歌舞伎界からは尾上菊五郎(79)が文化勲章に選ばれ「不器用な私に懇切丁寧にご指導くださった先輩方、父(尾上梅幸)のおかげ。ただただ感謝の気持ちでいっぱいです。オリンピックの年に歌舞伎界が金メダルをいただいたよう。一生忘れられない年になりました」と喜んだ。当たり役は数多く、復活狂言や新作にも積極的に取り組む。「色気、艶、愛嬌(あいきょう)、江戸っ子かたぎを研究したい。まだまだ発展途上」と語った。妻で女優富司純子へは「手綱を引っ張ったり、緩めたり、時々放牧してくれたり。感謝の一言です」。

◆文化勲章と文化功労者 ともに「文化の発達に関し特に顕著な功績のある方」を指す。文化勲章は1937年(昭12)に制定。
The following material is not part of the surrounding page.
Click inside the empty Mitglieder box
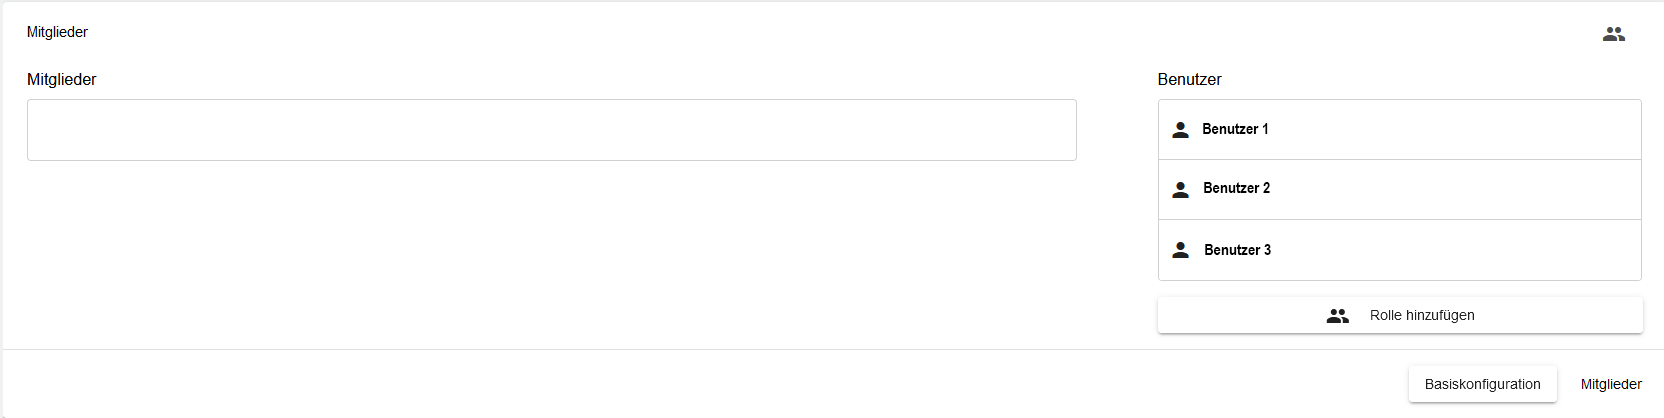This screenshot has width=1664, height=418. coord(551,130)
文部科学省が選考し閣議決定する。文化功労者は文化勲章に次ぐ栄誉。51年、勲章では年金支給できないことが憲法で定められていることなどから、文化功労者年金法によって制定された。文部科学大臣が候補者を文化審議会に諮問し、同大臣が最終決定する。現在は年額350万円の終身年金が支給される。文化勲章は前年度までの文化功労者の中から選ばれる。